* GIVEN INSTRUCTION *
Switch "pixel" to "point" throughout the records below and give the lines back with nothing else changed. Leave out the pictures.

* BEGIN MATERIAL FOR THIS TASK *

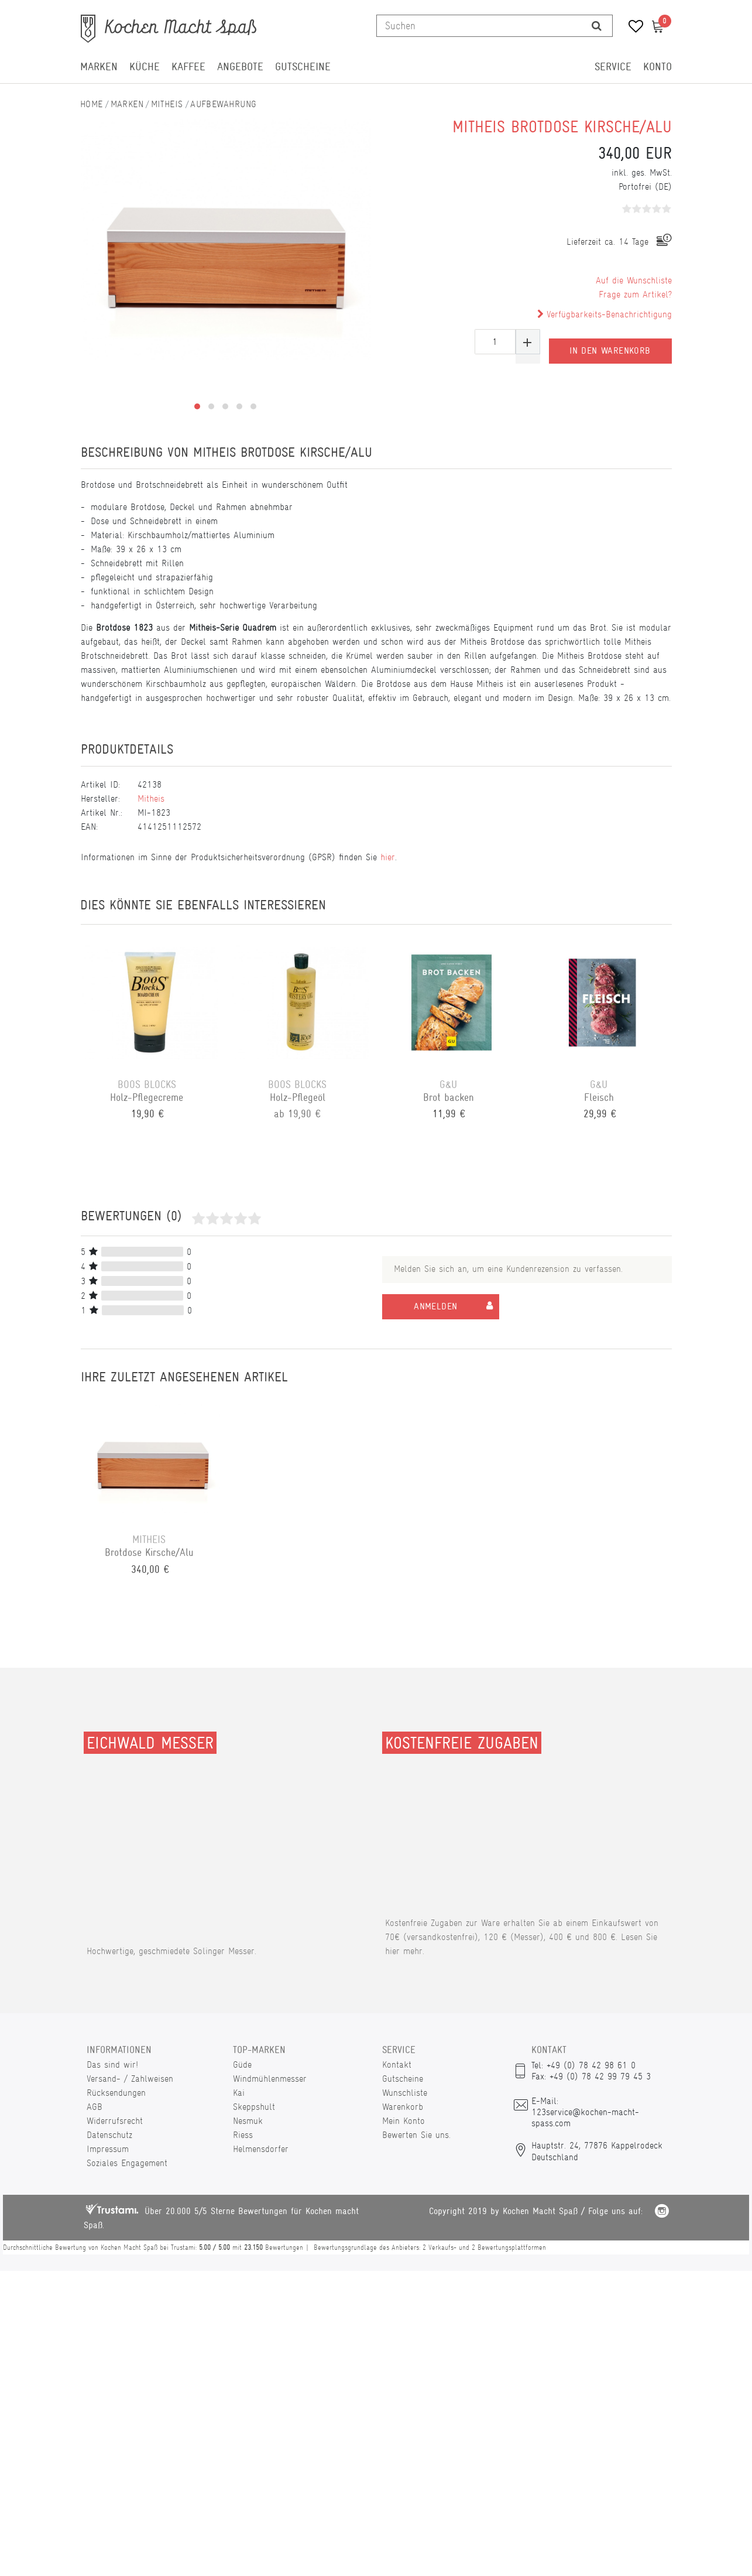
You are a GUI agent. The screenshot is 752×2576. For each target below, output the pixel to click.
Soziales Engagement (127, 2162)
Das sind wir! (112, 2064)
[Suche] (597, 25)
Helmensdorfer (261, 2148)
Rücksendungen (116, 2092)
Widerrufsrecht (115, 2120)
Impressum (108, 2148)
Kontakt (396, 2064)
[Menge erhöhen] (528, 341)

* END MATERIAL FOR THIS TASK *

* EXERCISE RESULT *
You are a GUI agent. The screenshot is 752×2576. For each target below, output the point to click.
Soziales Engagement (127, 2162)
Das sind wir! (112, 2064)
[Suche] (597, 25)
Helmensdorfer (261, 2148)
Rücksendungen (116, 2092)
Widerrufsrecht (115, 2120)
Impressum (108, 2148)
Kontakt (396, 2064)
[Menge erhöhen] (528, 341)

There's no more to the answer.